幼い頃から今に至るまで、似たような評価を多々受けた。
学業においても、運動その他諸々、実際は自分では秀でた能力を持って生まれたとは思わない。
しかし、周囲と比べると上手くできた。
それは観察と模倣に依るものだ。
他者ができることを自分に取り込む。
特殊な力でもなんでもなくて、よく見て真似する、ということだ。
しかし、それは誰にでもできることではなかったから、僕は天才と呼ばれるのだろう。
僕には妹がいる。
兄妹仲はとても良く、それはずっとだ。
歳を追うごとに、兄妹仲が良い、では済まされないほどに妹の感情はエスカレートしてきた。
恋人以上かと感じるほどだ。
そして父親は代々の家柄と立場などを前面に出して、僕を教育してエリートとして世に出したがっている。
はじめは期待に応えるために学業に励み、褒められることで悦に浸っていたのだが、小学生の高学年になる頃には意図を理解し、興味が失せた。
自らのために成績は維持したが、両親とはどんどん疎遠になり、高校生になると家を出た。

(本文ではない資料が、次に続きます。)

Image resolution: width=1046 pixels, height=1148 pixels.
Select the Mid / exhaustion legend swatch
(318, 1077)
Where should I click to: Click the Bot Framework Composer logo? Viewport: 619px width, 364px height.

親に頼らぬように自分でアルバイトをしたお金だけでどうにか一人暮らしをして、高校も卒業し、その頃には成績もだいぶ落ちていたがそんなことはどうでも良い。
あまりにも妹が心配するので、妹との連絡だけは取っていたが、大学には進学せず、ようやく学校という縛りのない状況で生活するようになった。
妹には僕からの連絡が丸三日途絶えたら覚悟するように伝えてある。
その場合は然るべき状況に陥っていると踏んでいる。
成人して間もなく、その時は来た。
好き勝手に生きることが許されなくなったのだ。
僕はこの時が来ることを予期していた。
だから、さよなら未知。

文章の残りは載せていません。